# Text segment:
◆ ◆ ◆ ◆
Profiteers of Armageddon

Unless you’ve been hiding under a rock for the past few months, you’re undoubtedly aware that award-winning director Christopher Nolan has released a new film about Robert Oppenheimer, known as the “father of the atomic bomb” for leading the group of scientists who created that deadly weapon as part of America’s World War II-era Manhattan Project.

The film has earned widespread attention, with large numbers of people participating in what’s already become known as “Barbieheimer” by seeing Greta Gerwig’s film Barbie and Nolan’s three-hour-long Oppenheimer on the same day.

Nolan’s film is a distinctive pop cultural phenomenon because it deals with the American use of nuclear weapons, a genuine rarity since ABC’s 1983 airing of “The Day After about the consequences of nuclear war. (An earlier exception was Stanley Kubrick’s Dr. Strangelove, his satirical portrayal of the insanity of the Cold War nuclear arms race.)
◆ ◆ ◆ ◆
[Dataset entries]
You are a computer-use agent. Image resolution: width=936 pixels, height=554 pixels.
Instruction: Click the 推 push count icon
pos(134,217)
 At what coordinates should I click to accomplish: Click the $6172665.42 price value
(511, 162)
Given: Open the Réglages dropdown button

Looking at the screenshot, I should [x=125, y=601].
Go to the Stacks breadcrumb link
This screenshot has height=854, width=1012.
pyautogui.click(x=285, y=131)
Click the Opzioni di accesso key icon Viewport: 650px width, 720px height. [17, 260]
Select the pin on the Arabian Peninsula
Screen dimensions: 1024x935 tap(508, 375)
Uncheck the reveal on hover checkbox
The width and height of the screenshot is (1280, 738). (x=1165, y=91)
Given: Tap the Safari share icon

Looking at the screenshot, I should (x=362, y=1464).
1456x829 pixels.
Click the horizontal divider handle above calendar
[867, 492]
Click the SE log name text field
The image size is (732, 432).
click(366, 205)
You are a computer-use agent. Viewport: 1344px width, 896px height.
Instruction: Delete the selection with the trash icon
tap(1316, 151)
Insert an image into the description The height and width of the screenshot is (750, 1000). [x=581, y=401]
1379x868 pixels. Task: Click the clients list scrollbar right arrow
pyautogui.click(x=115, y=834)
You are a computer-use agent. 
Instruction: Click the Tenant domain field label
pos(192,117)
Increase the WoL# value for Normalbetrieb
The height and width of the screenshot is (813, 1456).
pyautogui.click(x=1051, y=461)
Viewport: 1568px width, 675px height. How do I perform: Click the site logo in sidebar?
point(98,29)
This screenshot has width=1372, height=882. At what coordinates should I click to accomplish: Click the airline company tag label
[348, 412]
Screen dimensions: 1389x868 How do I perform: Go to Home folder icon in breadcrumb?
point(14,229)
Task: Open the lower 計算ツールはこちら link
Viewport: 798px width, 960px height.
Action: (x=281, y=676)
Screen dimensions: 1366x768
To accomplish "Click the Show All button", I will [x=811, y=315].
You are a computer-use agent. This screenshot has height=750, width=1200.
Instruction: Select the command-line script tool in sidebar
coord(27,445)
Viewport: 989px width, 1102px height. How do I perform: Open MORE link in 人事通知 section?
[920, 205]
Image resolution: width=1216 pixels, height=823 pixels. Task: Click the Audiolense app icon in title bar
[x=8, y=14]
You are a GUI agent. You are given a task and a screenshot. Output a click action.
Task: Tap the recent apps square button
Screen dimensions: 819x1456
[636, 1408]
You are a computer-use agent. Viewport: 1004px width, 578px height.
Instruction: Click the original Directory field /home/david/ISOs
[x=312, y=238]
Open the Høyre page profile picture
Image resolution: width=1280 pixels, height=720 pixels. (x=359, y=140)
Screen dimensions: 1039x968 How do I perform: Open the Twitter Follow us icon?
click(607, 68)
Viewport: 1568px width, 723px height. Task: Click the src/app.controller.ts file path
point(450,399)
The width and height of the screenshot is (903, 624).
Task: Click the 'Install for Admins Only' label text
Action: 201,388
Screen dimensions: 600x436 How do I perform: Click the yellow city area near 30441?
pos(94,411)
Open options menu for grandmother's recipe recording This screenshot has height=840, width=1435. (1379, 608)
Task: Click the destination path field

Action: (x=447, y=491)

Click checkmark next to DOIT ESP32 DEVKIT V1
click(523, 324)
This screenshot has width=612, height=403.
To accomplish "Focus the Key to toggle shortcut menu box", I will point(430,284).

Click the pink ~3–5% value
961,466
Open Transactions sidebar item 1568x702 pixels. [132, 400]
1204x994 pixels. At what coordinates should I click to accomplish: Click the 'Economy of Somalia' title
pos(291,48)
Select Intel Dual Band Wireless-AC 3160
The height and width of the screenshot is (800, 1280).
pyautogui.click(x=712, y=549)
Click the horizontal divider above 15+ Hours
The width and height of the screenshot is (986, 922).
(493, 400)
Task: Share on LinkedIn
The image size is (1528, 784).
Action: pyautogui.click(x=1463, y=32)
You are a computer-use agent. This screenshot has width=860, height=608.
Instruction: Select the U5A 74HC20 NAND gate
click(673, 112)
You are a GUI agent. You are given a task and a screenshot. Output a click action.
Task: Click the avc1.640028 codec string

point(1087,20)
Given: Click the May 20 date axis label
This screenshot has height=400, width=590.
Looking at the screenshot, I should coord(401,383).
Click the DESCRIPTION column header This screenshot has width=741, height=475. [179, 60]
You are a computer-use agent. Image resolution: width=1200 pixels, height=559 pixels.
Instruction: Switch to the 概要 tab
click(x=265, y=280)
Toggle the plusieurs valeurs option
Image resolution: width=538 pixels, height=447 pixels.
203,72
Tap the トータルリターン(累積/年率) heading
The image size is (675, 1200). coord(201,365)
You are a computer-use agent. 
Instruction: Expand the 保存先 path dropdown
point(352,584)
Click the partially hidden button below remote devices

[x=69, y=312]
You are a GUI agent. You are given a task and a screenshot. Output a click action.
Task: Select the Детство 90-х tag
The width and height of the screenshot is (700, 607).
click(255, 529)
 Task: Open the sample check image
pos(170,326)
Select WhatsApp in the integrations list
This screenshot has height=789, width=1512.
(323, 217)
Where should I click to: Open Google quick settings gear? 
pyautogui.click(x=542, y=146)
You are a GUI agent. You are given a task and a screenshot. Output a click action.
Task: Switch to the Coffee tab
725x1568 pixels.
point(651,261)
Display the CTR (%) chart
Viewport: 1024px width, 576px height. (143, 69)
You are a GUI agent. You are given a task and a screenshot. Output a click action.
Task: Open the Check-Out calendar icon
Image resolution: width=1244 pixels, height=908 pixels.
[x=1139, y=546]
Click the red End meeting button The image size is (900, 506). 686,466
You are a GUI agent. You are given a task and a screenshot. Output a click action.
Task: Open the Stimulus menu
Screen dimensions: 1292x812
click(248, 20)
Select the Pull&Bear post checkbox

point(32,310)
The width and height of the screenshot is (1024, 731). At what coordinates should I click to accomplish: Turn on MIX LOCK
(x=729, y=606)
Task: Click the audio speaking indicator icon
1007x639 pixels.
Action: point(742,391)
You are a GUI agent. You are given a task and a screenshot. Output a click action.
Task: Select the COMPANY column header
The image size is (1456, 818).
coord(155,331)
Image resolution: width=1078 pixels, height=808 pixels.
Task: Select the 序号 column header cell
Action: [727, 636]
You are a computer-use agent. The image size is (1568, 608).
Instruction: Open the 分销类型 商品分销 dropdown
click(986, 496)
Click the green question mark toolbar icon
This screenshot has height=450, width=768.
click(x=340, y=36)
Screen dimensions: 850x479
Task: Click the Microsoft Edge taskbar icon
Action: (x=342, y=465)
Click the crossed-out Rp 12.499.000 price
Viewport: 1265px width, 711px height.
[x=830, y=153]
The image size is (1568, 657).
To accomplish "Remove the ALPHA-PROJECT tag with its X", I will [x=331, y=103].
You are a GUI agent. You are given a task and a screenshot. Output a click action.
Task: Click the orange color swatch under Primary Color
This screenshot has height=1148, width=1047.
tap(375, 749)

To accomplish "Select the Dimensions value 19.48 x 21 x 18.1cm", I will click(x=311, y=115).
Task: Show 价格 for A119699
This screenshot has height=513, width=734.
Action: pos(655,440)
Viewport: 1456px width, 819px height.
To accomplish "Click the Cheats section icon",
◆ ◆ ◆ ◆
# Given problem 1:
Answer these from the article on Nolan's Oppenheimer film:
(a) Who directed the film Barbie?
(b) How long does the article say Nolan's Oppenheimer runs?
(c) Which Stanley Kubrick film does the article name as an earlier exception?
# Given problem 2:
Retype the part of the article on Nolan's Oppenheimer film that opens with the words containing "The film has" and closes with "the same day.".

# Task response 1:
(a) Greta Gerwig
(b) Three hours
(c) Dr. Strangelove

# Task response 2:
The film has earned widespread attention, with large numbers of people participating in what’s already become known as “Barbieheimer” by seeing Greta Gerwig’s film Barbie and Nolan’s three-hour-long Oppenheimer on the same day.